A word-for-word copy of the entries below is required.

── Excerpted records

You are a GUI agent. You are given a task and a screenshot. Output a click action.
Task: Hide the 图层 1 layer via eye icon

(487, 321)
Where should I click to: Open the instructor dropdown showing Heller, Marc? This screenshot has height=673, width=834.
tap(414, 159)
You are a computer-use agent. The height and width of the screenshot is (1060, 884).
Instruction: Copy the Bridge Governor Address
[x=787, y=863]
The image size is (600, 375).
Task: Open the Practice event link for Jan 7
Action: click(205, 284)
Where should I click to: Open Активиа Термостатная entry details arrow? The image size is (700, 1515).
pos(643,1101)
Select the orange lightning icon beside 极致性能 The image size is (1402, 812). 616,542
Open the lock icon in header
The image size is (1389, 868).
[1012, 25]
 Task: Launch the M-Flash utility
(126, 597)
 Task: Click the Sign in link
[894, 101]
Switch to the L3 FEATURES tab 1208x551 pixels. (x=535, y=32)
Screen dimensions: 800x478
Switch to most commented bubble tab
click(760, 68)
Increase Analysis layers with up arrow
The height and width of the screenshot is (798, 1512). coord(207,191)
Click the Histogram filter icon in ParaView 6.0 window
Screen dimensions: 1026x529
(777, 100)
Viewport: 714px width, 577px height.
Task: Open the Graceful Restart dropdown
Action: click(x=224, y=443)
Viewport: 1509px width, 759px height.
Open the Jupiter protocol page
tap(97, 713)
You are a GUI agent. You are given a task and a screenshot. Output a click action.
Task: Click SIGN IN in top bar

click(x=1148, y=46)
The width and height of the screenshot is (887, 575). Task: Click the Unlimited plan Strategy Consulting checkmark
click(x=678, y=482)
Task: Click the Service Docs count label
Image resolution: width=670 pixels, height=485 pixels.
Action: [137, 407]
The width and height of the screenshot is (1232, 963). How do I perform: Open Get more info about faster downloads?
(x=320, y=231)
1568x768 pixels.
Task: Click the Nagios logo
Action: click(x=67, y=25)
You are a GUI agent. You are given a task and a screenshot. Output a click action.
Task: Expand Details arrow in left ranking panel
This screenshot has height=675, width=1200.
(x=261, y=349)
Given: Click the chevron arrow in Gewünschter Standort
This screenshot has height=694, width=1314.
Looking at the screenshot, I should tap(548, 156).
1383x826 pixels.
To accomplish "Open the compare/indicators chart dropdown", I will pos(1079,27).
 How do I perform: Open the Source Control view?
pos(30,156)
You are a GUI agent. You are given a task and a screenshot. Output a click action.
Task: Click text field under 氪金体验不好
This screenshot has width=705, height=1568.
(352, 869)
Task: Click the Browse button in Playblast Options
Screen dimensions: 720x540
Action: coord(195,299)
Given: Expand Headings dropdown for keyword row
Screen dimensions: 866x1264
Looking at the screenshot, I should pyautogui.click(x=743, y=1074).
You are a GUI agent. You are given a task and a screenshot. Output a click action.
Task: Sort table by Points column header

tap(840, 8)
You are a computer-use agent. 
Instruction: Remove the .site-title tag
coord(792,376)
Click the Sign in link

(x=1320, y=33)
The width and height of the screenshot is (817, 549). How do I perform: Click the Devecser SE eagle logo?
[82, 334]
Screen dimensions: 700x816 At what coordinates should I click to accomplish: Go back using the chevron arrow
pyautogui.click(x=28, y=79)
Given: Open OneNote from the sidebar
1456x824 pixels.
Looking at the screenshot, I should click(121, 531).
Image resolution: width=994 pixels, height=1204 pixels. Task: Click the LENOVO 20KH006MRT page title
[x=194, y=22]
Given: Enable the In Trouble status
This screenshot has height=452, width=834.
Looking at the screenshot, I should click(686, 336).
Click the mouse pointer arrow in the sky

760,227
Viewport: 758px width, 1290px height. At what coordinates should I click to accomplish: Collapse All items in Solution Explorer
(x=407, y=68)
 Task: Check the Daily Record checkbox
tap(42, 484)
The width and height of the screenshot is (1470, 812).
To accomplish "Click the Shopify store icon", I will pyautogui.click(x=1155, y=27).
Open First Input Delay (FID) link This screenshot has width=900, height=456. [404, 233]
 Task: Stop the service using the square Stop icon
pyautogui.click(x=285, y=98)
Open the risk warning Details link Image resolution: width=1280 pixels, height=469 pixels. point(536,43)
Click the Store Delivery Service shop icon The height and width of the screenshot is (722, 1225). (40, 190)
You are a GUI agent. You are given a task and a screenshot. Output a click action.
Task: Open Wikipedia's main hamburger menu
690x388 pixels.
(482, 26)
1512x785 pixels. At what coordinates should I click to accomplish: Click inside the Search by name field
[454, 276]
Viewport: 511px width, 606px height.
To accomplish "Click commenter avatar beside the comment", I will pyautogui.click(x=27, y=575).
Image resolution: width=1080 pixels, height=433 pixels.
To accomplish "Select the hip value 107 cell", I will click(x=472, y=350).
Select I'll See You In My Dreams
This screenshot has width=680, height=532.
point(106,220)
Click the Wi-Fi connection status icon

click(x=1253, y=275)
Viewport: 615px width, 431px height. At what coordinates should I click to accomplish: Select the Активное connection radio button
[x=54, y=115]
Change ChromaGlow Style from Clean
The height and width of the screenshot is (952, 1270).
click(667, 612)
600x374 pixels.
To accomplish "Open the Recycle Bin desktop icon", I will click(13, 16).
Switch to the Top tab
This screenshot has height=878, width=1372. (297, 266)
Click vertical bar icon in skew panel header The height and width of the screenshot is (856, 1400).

────

• [Solved exercise]
You are a GUI agent. You are given a task and a screenshot. Output a click action.
Task: Hide the 图层 1 layer via eye icon

(487, 321)
Where should I click to: Open the instructor dropdown showing Heller, Marc? This screenshot has height=673, width=834.
tap(414, 159)
You are a computer-use agent. The height and width of the screenshot is (1060, 884).
Instruction: Copy the Bridge Governor Address
[x=787, y=863]
The image size is (600, 375).
Task: Open the Practice event link for Jan 7
Action: click(205, 284)
Where should I click to: Open Активиа Термостатная entry details arrow? The image size is (700, 1515).
pos(643,1101)
Select the orange lightning icon beside 极致性能 The image size is (1402, 812). 616,542
Open the lock icon in header
The image size is (1389, 868).
[1012, 25]
 Task: Launch the M-Flash utility
(126, 597)
 Task: Click the Sign in link
[894, 101]
Switch to the L3 FEATURES tab 1208x551 pixels. (x=535, y=32)
Screen dimensions: 800x478
Switch to most commented bubble tab
click(760, 68)
Increase Analysis layers with up arrow
The height and width of the screenshot is (798, 1512). coord(207,191)
Click the Histogram filter icon in ParaView 6.0 window
Screen dimensions: 1026x529
(777, 100)
Viewport: 714px width, 577px height.
Task: Open the Graceful Restart dropdown
Action: click(x=224, y=443)
Viewport: 1509px width, 759px height.
Open the Jupiter protocol page
tap(97, 713)
You are a GUI agent. You are given a task and a screenshot. Output a click action.
Task: Click SIGN IN in top bar

click(x=1148, y=46)
The width and height of the screenshot is (887, 575). Task: Click the Unlimited plan Strategy Consulting checkmark
click(x=678, y=482)
Task: Click the Service Docs count label
Image resolution: width=670 pixels, height=485 pixels.
Action: [137, 407]
The width and height of the screenshot is (1232, 963). How do I perform: Open Get more info about faster downloads?
(x=320, y=231)
1568x768 pixels.
Task: Click the Nagios logo
Action: click(x=67, y=25)
You are a GUI agent. You are given a task and a screenshot. Output a click action.
Task: Expand Details arrow in left ranking panel
This screenshot has height=675, width=1200.
(x=261, y=349)
Given: Click the chevron arrow in Gewünschter Standort
This screenshot has height=694, width=1314.
Looking at the screenshot, I should tap(548, 156).
1383x826 pixels.
To accomplish "Open the compare/indicators chart dropdown", I will pos(1079,27).
 How do I perform: Open the Source Control view?
pos(30,156)
You are a GUI agent. You are given a task and a screenshot. Output a click action.
Task: Click text field under 氪金体验不好
This screenshot has width=705, height=1568.
(352, 869)
Task: Click the Browse button in Playblast Options
Screen dimensions: 720x540
Action: coord(195,299)
Given: Expand Headings dropdown for keyword row
Screen dimensions: 866x1264
Looking at the screenshot, I should pyautogui.click(x=743, y=1074).
You are a GUI agent. You are given a task and a screenshot. Output a click action.
Task: Sort table by Points column header

tap(840, 8)
You are a computer-use agent. 
Instruction: Remove the .site-title tag
coord(792,376)
Click the Sign in link

(x=1320, y=33)
The width and height of the screenshot is (817, 549). How do I perform: Click the Devecser SE eagle logo?
[82, 334]
Screen dimensions: 700x816 At what coordinates should I click to accomplish: Go back using the chevron arrow
pyautogui.click(x=28, y=79)
Given: Open OneNote from the sidebar
1456x824 pixels.
Looking at the screenshot, I should click(121, 531).
Image resolution: width=994 pixels, height=1204 pixels. Task: Click the LENOVO 20KH006MRT page title
[x=194, y=22]
Given: Enable the In Trouble status
This screenshot has height=452, width=834.
Looking at the screenshot, I should click(686, 336).
Click the mouse pointer arrow in the sky

760,227
Viewport: 758px width, 1290px height. At what coordinates should I click to accomplish: Collapse All items in Solution Explorer
(x=407, y=68)
 Task: Check the Daily Record checkbox
tap(42, 484)
The width and height of the screenshot is (1470, 812).
To accomplish "Click the Shopify store icon", I will pyautogui.click(x=1155, y=27).
Open First Input Delay (FID) link This screenshot has width=900, height=456. [404, 233]
 Task: Stop the service using the square Stop icon
pyautogui.click(x=285, y=98)
Open the risk warning Details link Image resolution: width=1280 pixels, height=469 pixels. point(536,43)
Click the Store Delivery Service shop icon The height and width of the screenshot is (722, 1225). (40, 190)
You are a GUI agent. You are given a task and a screenshot. Output a click action.
Task: Open Wikipedia's main hamburger menu
690x388 pixels.
(482, 26)
1512x785 pixels. At what coordinates should I click to accomplish: Click inside the Search by name field
[454, 276]
Viewport: 511px width, 606px height.
To accomplish "Click commenter avatar beside the comment", I will pyautogui.click(x=27, y=575).
Image resolution: width=1080 pixels, height=433 pixels.
To accomplish "Select the hip value 107 cell", I will click(x=472, y=350).
Select I'll See You In My Dreams
This screenshot has width=680, height=532.
point(106,220)
Click the Wi-Fi connection status icon

click(x=1253, y=275)
Viewport: 615px width, 431px height. At what coordinates should I click to accomplish: Select the Активное connection radio button
[x=54, y=115]
Change ChromaGlow Style from Clean
The height and width of the screenshot is (952, 1270).
click(667, 612)
600x374 pixels.
To accomplish "Open the Recycle Bin desktop icon", I will click(13, 16).
Switch to the Top tab
This screenshot has height=878, width=1372. (297, 266)
Click vertical bar icon in skew panel header The height and width of the screenshot is (856, 1400).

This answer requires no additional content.